Thursday, March 20, 2014

re-covery

after the lecture on future and career including the usual breakdown by cousin/update of the multiple creative ways that they are succeeding (med school, law school) and how yes, i could do the same if i chose too.  after that conversation finally wound down and switched inevitably back to farsi i stood up quietly and let my feet walk me straight for the ocean and then down the beach, away away away and into myself.  and beyond, to touch back into that source that feeds, nourishing the magic that has been reclaiming me of late with sweet, unrelenting persistence.  landing in a dune, speaking to the sun, letting the ocean fill and bring me back beyond the me that feels small and inadequate and like a failure, a failure of a daughter who consistently manages not to live up to any of it.

remembering that i am a daddy's girl and that he still happily dredges up tiny details from my childhood.  remembering that i'm just an animal on this planet whirling through the cosmos.  feeling the soft suppleness of the sand beneath my hands.  feeling my body sinking.  and sliding away to open into the waterfallingup through the earth's core into and through me bringing "me" back home to this cosmos of explosive love.  all we are, right?  that simple.  so it IS our biological birthright to scoop up this sweetness that life offers, to absorb and consume and be taken by the deepest of pleasures and experiences and man what else are we here for but to feel alive and explode?


sink or drown

Feeling self conscious on here now cuz i'm losing the confidence that no one actually reads this but here goes anyway.

its interesting to watch myself in slowmo, falling for people.  i love it so much, its certainly human nature i attest--a biological survival mechanism which i tend to trust.  ali told me last night she didn't believe i could not fall, and i told her i'm not trying to not fall, just trying to do it with less attachment and more awareness.

especially as the weirdness rages on the homefront, i am certainly letting it be a refuge.  and experiencing a bit of this New World we live in, touching into the ways that we are learning to connect and feel now with the technology of the day.  IMAGES--are so impactful and it is deeply image based.  fascinating.

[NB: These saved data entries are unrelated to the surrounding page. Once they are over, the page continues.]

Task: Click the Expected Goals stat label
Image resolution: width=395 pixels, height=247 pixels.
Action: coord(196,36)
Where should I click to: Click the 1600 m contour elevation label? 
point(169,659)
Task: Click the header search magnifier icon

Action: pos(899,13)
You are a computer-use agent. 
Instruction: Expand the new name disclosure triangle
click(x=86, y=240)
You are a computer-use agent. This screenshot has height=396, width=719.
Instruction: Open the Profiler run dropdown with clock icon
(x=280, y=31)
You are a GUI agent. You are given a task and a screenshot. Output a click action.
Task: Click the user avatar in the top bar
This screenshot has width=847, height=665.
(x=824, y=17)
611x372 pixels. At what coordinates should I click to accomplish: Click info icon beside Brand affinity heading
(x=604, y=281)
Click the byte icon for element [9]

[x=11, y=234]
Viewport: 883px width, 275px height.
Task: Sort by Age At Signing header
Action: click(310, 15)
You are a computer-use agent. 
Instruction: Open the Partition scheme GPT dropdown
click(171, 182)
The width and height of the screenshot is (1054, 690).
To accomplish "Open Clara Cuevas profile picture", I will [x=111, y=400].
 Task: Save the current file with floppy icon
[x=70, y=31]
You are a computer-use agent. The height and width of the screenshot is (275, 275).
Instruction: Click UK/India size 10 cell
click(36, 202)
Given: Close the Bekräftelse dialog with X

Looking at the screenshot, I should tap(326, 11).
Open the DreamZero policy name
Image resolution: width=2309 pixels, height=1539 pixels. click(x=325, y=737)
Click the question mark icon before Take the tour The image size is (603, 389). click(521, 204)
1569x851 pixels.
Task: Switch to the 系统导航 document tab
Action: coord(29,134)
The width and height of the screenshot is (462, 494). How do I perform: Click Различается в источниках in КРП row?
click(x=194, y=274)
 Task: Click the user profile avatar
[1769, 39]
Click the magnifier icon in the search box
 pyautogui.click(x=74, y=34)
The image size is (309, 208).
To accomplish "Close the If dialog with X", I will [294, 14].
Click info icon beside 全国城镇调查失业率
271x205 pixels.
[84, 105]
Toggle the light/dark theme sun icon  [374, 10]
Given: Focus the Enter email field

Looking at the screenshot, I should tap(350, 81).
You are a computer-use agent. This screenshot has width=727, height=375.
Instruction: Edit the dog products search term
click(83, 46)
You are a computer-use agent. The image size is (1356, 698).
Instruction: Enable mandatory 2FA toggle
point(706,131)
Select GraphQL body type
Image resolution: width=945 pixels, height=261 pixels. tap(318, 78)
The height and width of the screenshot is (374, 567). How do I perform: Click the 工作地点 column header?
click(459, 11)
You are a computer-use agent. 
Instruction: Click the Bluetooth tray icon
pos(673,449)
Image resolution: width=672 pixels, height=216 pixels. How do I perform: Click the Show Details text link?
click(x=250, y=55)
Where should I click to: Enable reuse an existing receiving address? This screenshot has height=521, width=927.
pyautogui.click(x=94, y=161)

dad and Ame Pari arrived today, and already we had a conversation about pursuing further education.  its so hard for me not to get riled up but really.  there is no need to.

some fave quotes:


re: papirosen, a tragic yiddish song about an orphan selling cigarettes in the rain :   I think the message will come across as the lighthearted tribute to cigarette sales-boys everywhere

re: istanbul and whether it is eastern or western europe:   The gateway drug to the east then?

and yes this place is a familiar bus stop on the journey down--the river, the falling, what have you.  i feel even more trepidatious writing on the other one, as i feel the heat turn up daily and fight to stay present, to not push to relax into what is true and real and present, deeply.  this feels like the biggest learning of this time since coming south--that lesson hammered into my head until i begged for the pounding to stop.  no good can come of pushing for something that is not, for being anywhere but here, for wanting and dreaming and pulling.  in these oh so delicate times, the only proper path is one of SINKING.


Tuesday, March 18, 2014

magic descends

ok so in THIS moment i have a raging headache and minor housemate drama but i've been composing this blogpost in my head all day so here goes.

the magic is descending.  the moment that he said "i like you because...your magical" my inner fairy sighed with relief and exploded out of my heart and pores.  to have that be seen again, oh so delicious....so much fun life sweetness there, jukebox fueled crazy dance-plosion loveshack throwdown at the tail end of st. paddy's day celebrations.  so sweet so easy so fun so....striped.

and today, in this soft and low raw sultryness of hungover exhaustion, how easy to slide closer to that thing of beauty, touching in so gently so so so deliciously.  honey drips delicate and tender,  soft and so full.